What you need to do:
[1] In the watercolor set review, transcribe the text from "We earn a commission" up to and including "for similar money.".
[2] According to the watercolor set review, how many half-pans come in the Koi tin?

We earn a commission from qualifying Amazon purchases at no extra cost to you. Learn more
The most portable set I've tested at this price. The snap-close tin survived two camping trips without a single cracked pan. But you're trading paint quality for that portability — chalky colors, no lightfastness data, and a water brush that needs replacing. For travel sketching that lives in a sketchbook, hard to beat. For a primary beginner set, Tobios gives you better pigment and a complete kit for similar money.
Quick Specs
What's in the Box
Sakura have been making the Koi tin in roughly this configuration for years, and the included kit is more complete than most sets in this price range. You get a 9ml water brush, two small cellulose sponges, and a detachable mixing palette that snaps onto the outside of the tin. The 24 half-pans are molded into a single plastic tray — they're not individually swappable, which is a limitation I noticed immediately after losing a few colors to heavy use.
The tin itself is the standout. Genuinely pocket-sized — I've carried it in a jacket pocket on three hikes along the Columbia River Gorge trail without it adding noticeable weight or bulk. The magnetic snap holds tight. Not once did it open in my bag. That's not a given with sets in this range; I've had cheaper tins pop open and scatter sponges across the bottom of a daypack.

(Records from a data source)
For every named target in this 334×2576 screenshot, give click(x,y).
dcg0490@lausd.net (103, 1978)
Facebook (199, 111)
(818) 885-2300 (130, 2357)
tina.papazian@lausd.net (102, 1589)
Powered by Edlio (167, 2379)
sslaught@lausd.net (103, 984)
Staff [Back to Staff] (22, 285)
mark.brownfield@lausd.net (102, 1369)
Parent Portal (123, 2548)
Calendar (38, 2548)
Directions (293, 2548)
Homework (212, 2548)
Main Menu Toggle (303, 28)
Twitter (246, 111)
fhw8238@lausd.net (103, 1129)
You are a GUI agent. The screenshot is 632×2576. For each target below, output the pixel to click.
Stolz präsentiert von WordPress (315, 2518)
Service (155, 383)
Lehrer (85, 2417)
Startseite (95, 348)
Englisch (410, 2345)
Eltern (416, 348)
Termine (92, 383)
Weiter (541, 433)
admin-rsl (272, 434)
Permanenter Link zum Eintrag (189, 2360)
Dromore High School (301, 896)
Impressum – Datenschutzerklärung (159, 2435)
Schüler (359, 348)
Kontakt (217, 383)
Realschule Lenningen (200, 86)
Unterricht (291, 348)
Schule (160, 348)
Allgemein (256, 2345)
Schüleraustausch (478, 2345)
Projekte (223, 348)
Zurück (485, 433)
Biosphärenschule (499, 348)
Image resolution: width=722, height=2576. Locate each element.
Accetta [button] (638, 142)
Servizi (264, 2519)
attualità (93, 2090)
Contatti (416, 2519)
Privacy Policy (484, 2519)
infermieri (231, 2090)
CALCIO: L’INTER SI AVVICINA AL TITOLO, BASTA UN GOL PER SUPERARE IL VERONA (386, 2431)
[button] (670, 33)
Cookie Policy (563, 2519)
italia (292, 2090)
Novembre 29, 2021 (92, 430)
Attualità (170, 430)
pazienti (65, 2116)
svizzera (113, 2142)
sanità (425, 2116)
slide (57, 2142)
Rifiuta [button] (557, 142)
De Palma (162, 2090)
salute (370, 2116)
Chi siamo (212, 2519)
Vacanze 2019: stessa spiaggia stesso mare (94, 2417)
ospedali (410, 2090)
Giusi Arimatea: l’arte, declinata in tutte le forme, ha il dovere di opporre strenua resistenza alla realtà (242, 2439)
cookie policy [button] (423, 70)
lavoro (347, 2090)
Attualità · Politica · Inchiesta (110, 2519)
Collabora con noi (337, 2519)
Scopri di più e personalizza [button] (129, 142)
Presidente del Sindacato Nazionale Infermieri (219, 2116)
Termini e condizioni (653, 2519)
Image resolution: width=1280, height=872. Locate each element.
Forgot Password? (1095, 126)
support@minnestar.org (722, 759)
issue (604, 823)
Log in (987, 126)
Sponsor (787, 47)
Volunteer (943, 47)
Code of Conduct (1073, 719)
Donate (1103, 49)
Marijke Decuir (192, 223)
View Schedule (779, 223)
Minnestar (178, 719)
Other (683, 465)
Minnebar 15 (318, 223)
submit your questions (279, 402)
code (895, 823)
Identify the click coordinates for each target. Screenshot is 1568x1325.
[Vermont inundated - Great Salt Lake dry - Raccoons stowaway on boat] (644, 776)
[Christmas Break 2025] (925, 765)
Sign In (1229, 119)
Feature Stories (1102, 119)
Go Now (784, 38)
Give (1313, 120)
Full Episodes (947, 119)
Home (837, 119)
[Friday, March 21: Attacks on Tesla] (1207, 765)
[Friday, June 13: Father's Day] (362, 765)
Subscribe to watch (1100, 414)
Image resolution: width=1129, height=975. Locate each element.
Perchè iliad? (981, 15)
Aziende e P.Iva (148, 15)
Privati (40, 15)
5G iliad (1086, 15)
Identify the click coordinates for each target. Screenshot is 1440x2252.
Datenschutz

Task answers:
[1]
We earn a commission from qualifying Amazon purchases at no extra cost to you. Learn more
The most portable set I've tested at this price. The snap-close tin survived two camping trips without a single cracked pan. But you're trading paint quality for that portability — chalky colors, no lightfastness data, and a water brush that needs replacing. For travel sketching that lives in a sketchbook, hard to beat. For a primary beginner set, Tobios gives you better pigment and a complete kit for similar money.

[2] 24